Thursday, September 06, 2007

Real World: Sydney - Going Under

I meant to get through Entourage Season 4 last night but I did what I always warn against, channel flipping, and landed right back on Real World: Sydney where they showed the first 3 eps back to back. I know. Real World is so over, but it's my crutch. If I see it, I can't turn away. I figure it's a healthier addiction than heroin I guess (maybe not). I probably haven't talked about my addiction in a while, I think the last time I mentioned my love for the Real World was when I still only had 10 readers on this blog but yes, I will admit I have a problem. I love Real World and I know it must stop (it probably stemmed from the fact that we never got it in Canada for years until recently and I'm making up for lost wasted time).

Anywyas, I never last the whole season, especially now. I think the only season I've ever followed through was Hawaii and that's because I think I loved Colin and Ruthie's downfall seemed tragic to Shakespearean proportions, at least in relative terms when there are palm trees in the background.

Still, the fun part of the show is the start when the new cast meets each other and tries to figure each other out/eye who they want to sleep with and we get to figure out who is the drunk, the one with mother issues/woman issues, the racist, the stupid one, (none of the previous is necessarily independent from each other) or the one who is actually too smart for the show and wondering what the hell they are on this show for (what happened to Chris Beckman anyways)?

Oh, and don't even get me started on those cast members that come into the house swearing they won't cheat on their partners back home. The stopwatch begins as soon as they get off the plane.

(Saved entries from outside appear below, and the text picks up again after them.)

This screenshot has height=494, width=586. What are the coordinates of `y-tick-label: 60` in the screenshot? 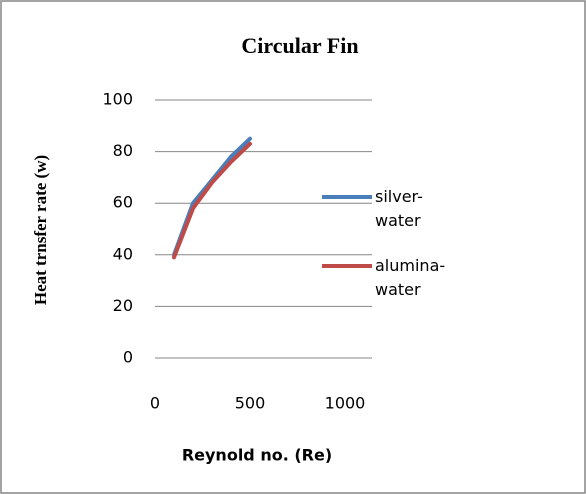 It's located at (123, 202).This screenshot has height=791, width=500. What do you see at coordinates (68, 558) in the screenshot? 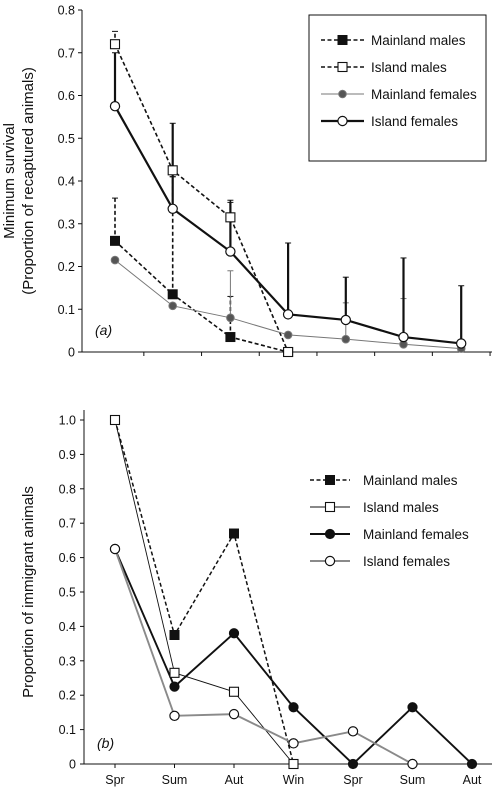
I see `y-tick-label-b: 0.6` at bounding box center [68, 558].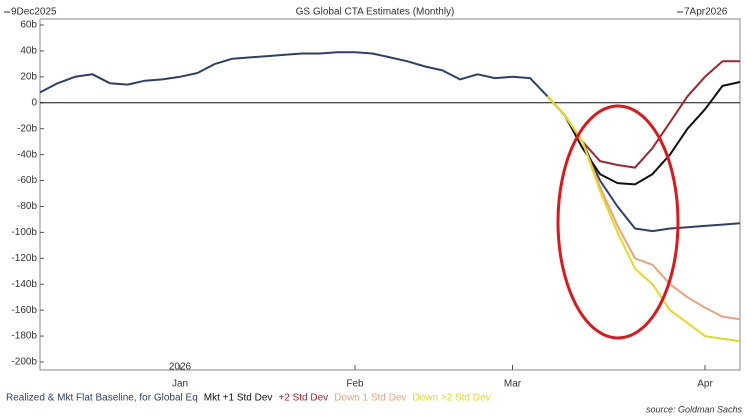 The width and height of the screenshot is (747, 418). I want to click on y-tick-label: -20b, so click(27, 128).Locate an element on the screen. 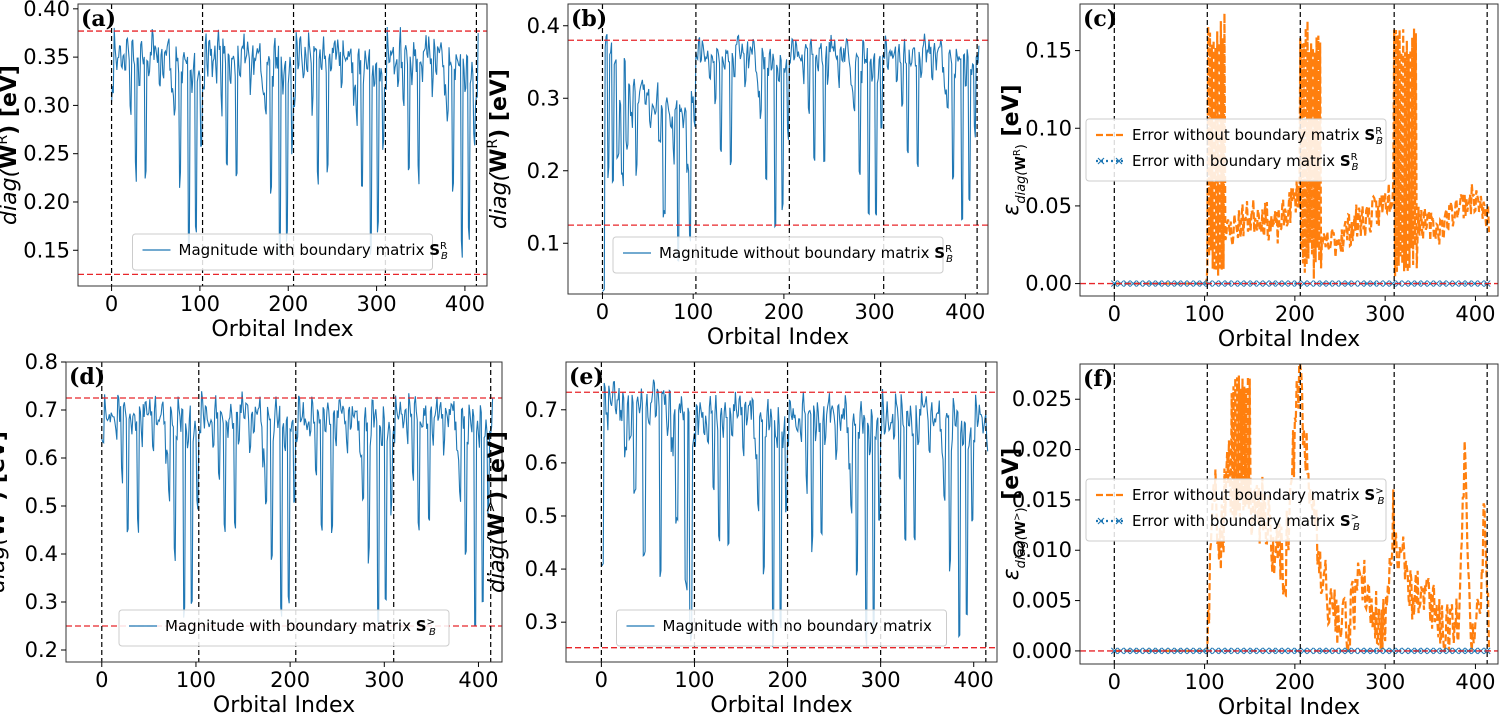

So far I can tell, the guys (Dunbar (who will cheat on his gf by episode 6), Isaac (the seemingly levelheaded stud), Cohutta (the not-so-dumb redneck because he knows when to keep his mouth shut)) might actually be okay so far, or, should I say, at least there's no Tyrie. Then again, Davis seemed cool at first too but that sort of turned out to be a disaster later on.

Plus if I had to side with the war ALREADY going on between the girls Trisha (the will be boyfriend cheater/I was on a "break") and KellyAnne (the slutty drunk) vs. Parisa (the I'm way to smart for this house and tells the dumb girls that) and Shauvon (the big boobed blonde that might have a brain)(though I know, it's really Parisa vs. the silly girls really), I'll lean towards Parisa and Shauvon for now, even though I know Parisa has a chip on her shoulder. Plus Shauvon has great big knockers yet despite being the Samantha Jones of the group and sleeping with Isaac right away, seems pretty reasonably levelheaded. For now. Still, I can barely tell Shauvon and Trisha apart yet.









Scooter McGavin said...

I catched just a couple minutes of this the other day and it may have been the funniest thing I have seen all summer. I missed the actual fight, but when I turned on random frat boy number #1 was apoligizing to ditzy blond #2 for calling her a dergoitory name for a woman (I want to say slut but I can't fully remember), then continued to apoligize but saying that was his go to word when angry with a female and then said at least he stopped at that because he usually continues calling them other derogitory names and then proceeds to list them all (a good ten more) half of which are bleeped out and with every passing new name the ditzy blond #2 gets more and more upset, crying even harder. I'm not sure if token frat boy #1 was passively agressively giving the apology, drunk, or a complete moron, but I hope this guy is on the next 10 RW/RR Challenges.

Vance said...

I love that these people now can live the rest of their lives competing for RR/RW Challenge money now! Seriously, those shows and RW are CRACK.